Pensando all’avvicinarsi della data indicata nell’avviso, inevitabile è stato riaprire il “cascione” della memoria, tenuto accuratamente chiuso negli anni, perché sembrava sempre troppo prematuro e ostico doverci fare i conti. Il tempo è passato, ma il peso di certe fasi della vita resta. Insieme alla consapevolezza che senza la disponibilità, la dedizione e l’impegno del dottore non ce l’avrei mai fatta ad assistere nel modo migliore, tra le mura protettrici e rassicuranti di casa, i miei genitori, fino alla fine, dignitosa nonostante tutto.

Dopo, sapere di poter contare comunque su un professionista che non si è mai risparmiato per tener dietro ai suoi doveri, ha continuato ad essere rassicurante. Tanto quanto è stata, invece, spiazzante la novità che il dottore sarebbe andato in pensione. Per lui, immagino, sarà la riconquista di spazi che progressivamente avevamo fagocitato senza troppe remore né limiti di giorni o di orari.
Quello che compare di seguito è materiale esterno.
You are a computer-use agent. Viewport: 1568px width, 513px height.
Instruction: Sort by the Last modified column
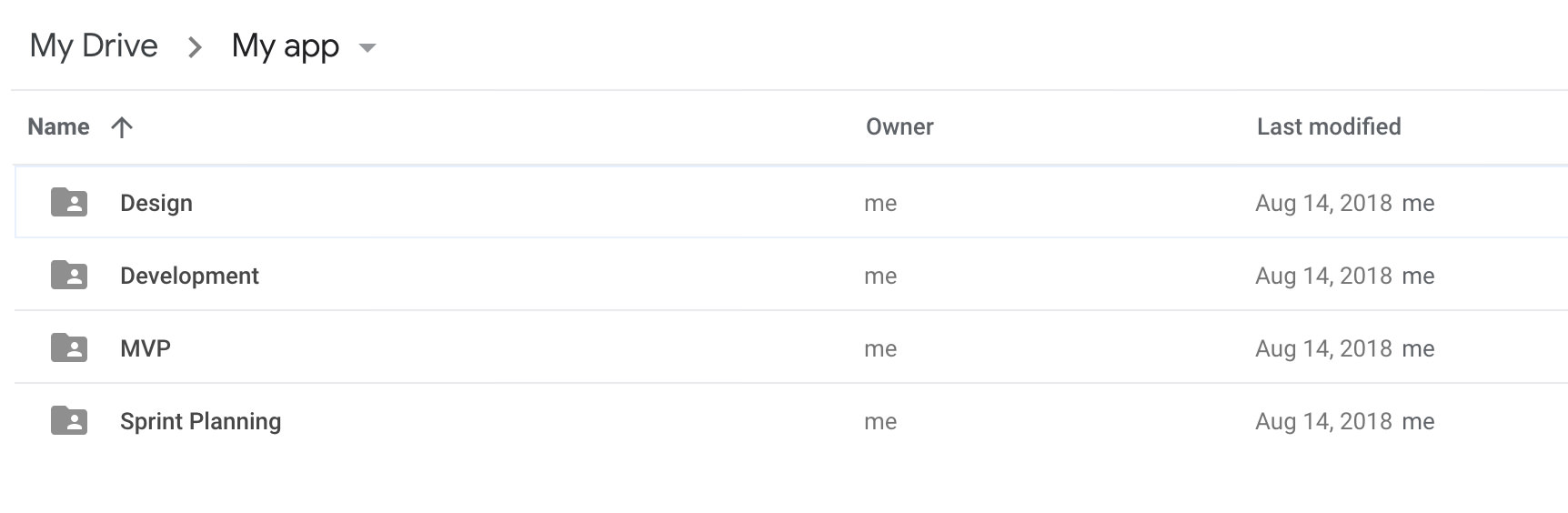[1329, 126]
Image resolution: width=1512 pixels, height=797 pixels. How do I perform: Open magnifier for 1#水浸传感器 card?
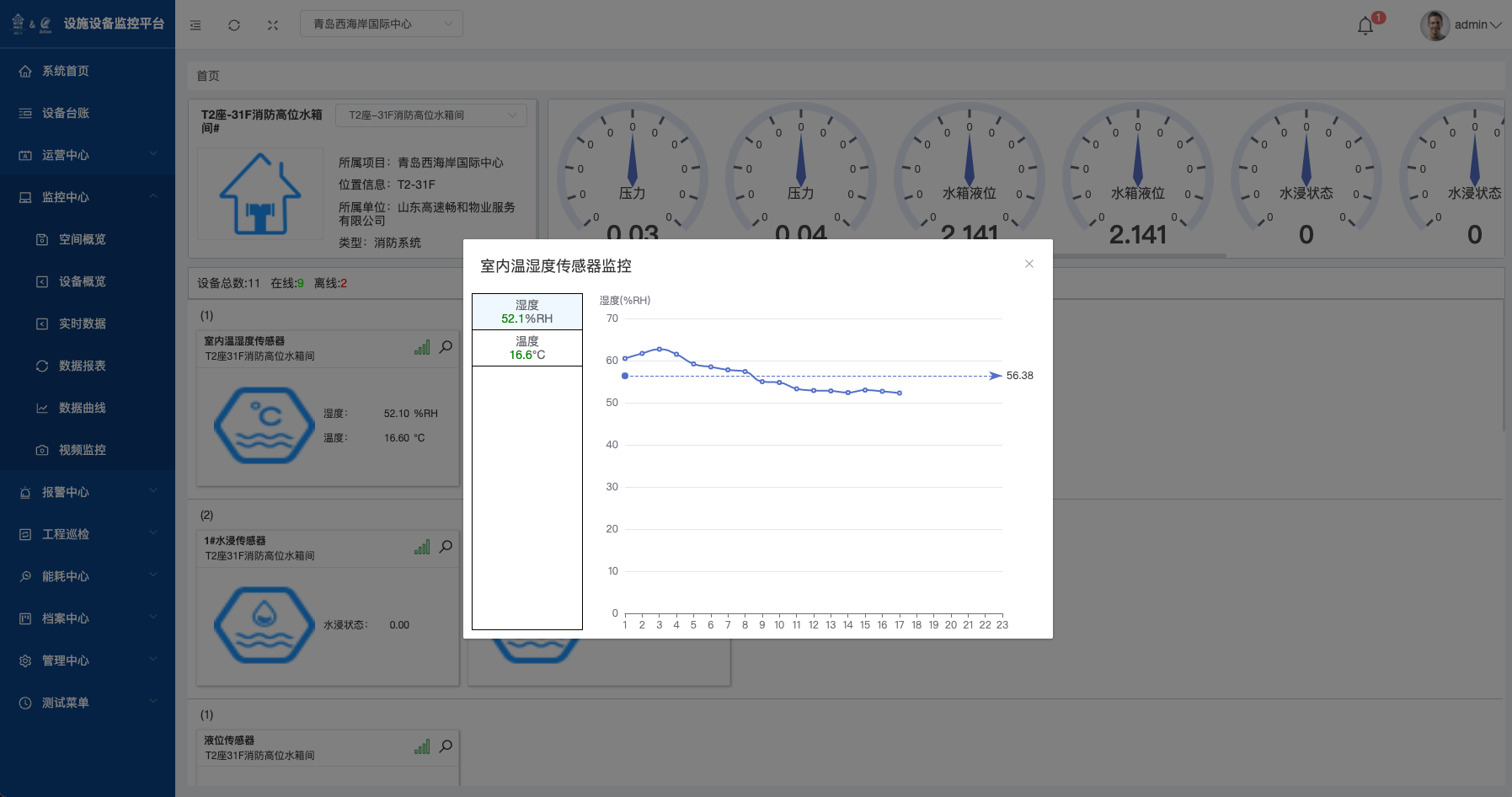tap(446, 546)
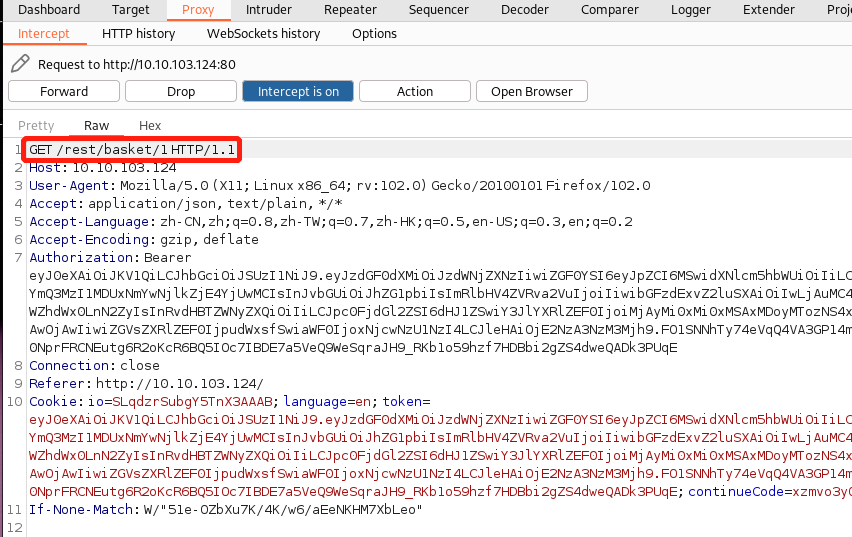
Task: Select the Raw view tab
Action: 97,126
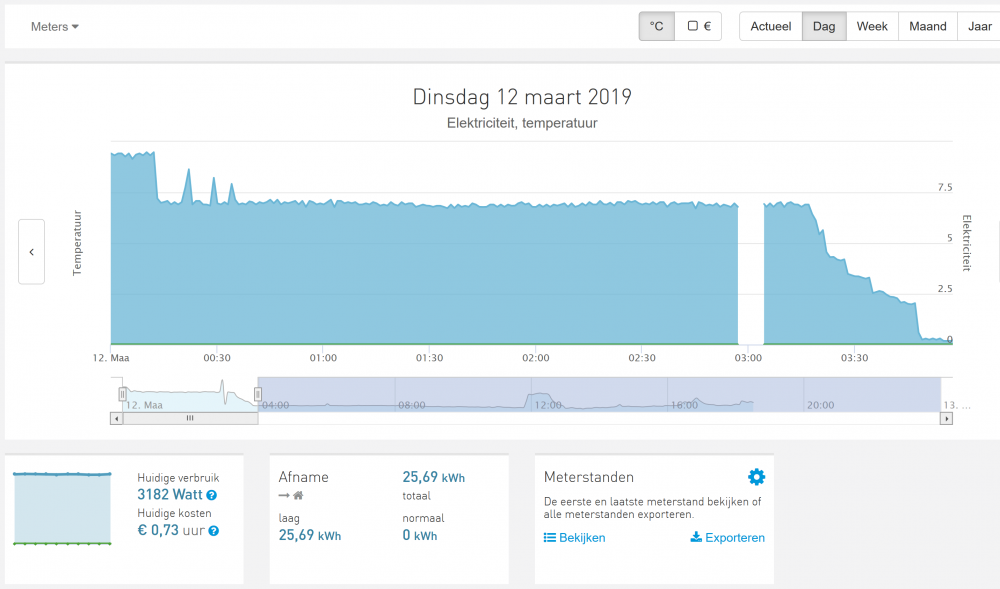Screen dimensions: 1000x589
Task: Click the download icon beside Exporteren
Action: pyautogui.click(x=696, y=538)
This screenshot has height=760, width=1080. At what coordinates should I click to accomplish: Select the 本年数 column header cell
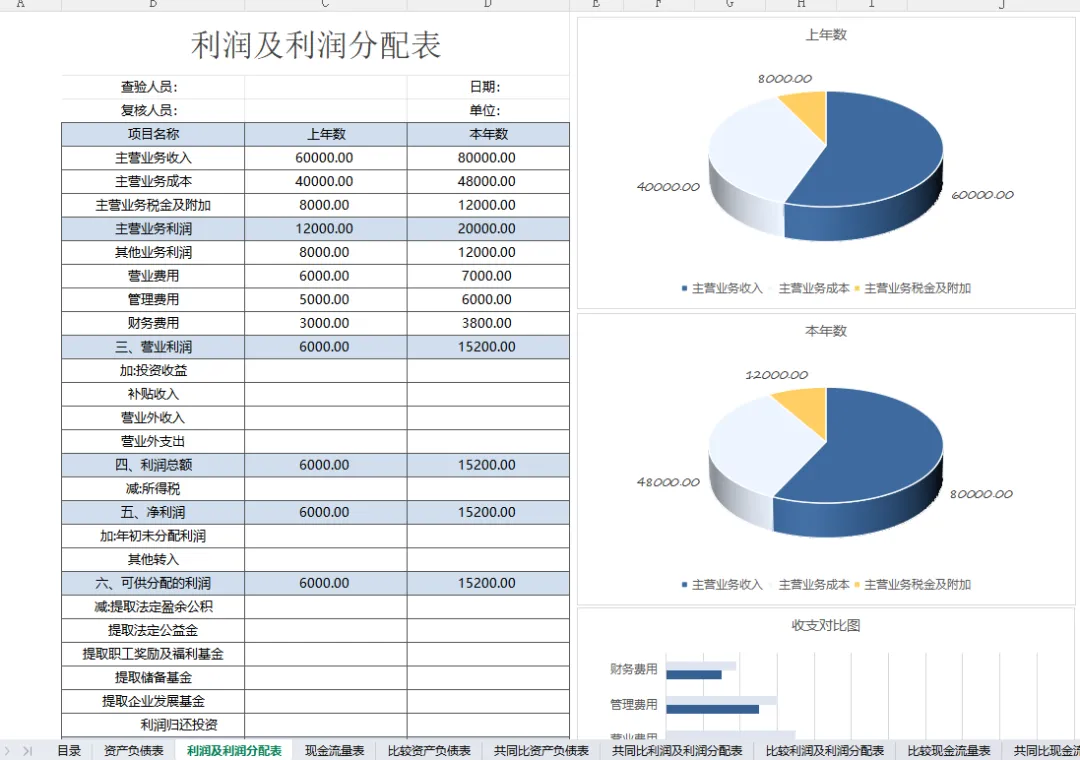[488, 134]
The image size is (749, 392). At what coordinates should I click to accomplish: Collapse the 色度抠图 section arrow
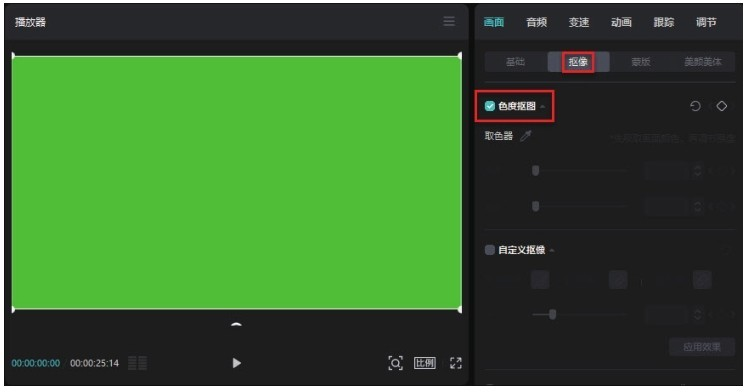543,106
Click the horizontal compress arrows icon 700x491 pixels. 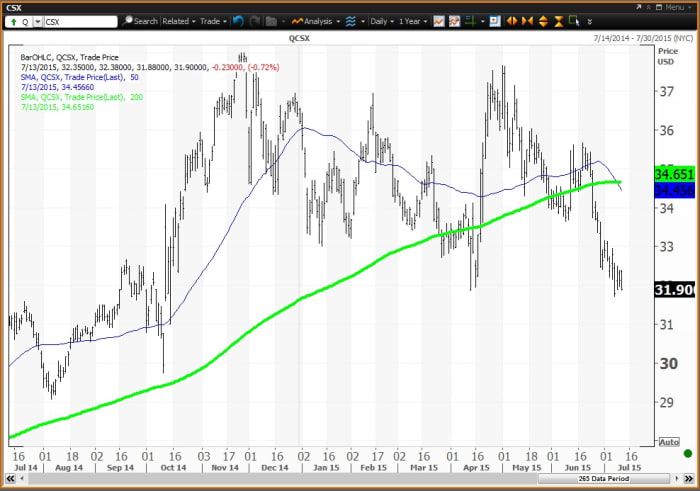pyautogui.click(x=529, y=20)
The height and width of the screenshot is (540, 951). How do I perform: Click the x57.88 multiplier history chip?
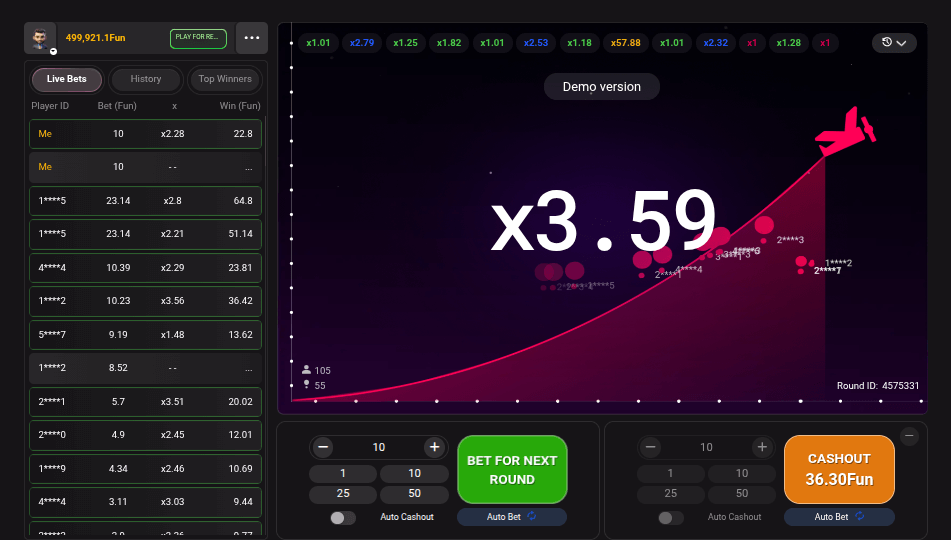click(625, 43)
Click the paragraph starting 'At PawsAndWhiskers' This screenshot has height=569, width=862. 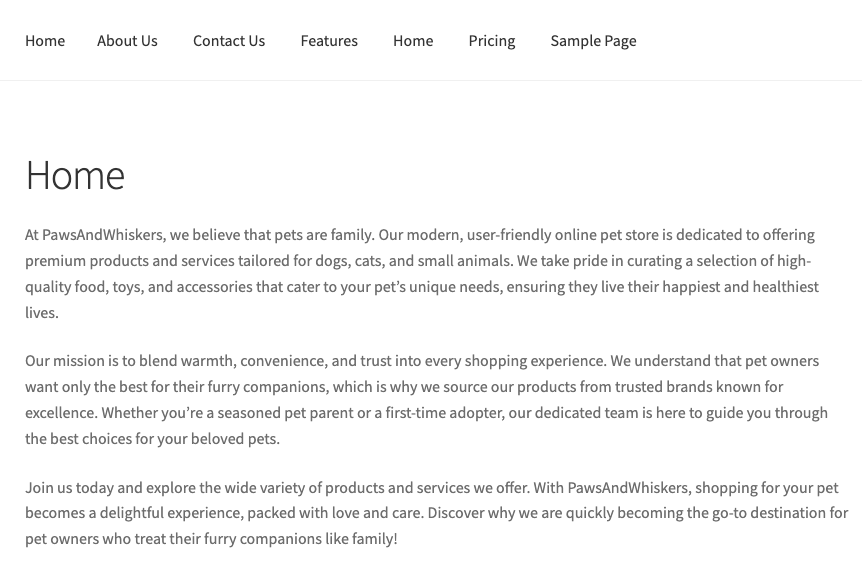click(422, 274)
Come è inevitabile per chi svolga con passione e dedizione un lavoro che obiettivamente è particolare e arduo paragonare ad altri, per la delicatezza, la responsabilità, il coinvolgimento che richiede.

Per noi assistiti, certo, si apre una fase un po’ disorientante. Anche se un medico, il medico, non cessa di esserlo all’improvviso per la conclusione di un’esperienza di lavoro. E di sicuro il rapporto di fiducia che si è creato negli anni non viene meno e non si sostituisce dalla sera alla mattina. Il dottore resta, perciò un riferimento, a prescindere.

Semmai, dato che comunque un passaggio ad una fase diversa c’è, mi pare giusto dirgli anche pubblicamente quello che non gli ho detto mai abbastanza: GRAZIE, per aver fatto sempre molto più del suo dovere professionale e per esserci stato in momenti particolari e importanti di vite a me care.

Insieme all’augurio di riprendere il controllo del suo tempo e di spenderlo nel modo più gratificante e anche piacevole per lui. Dopo aver messo per tanti anni al primo posto le necessità degli altri.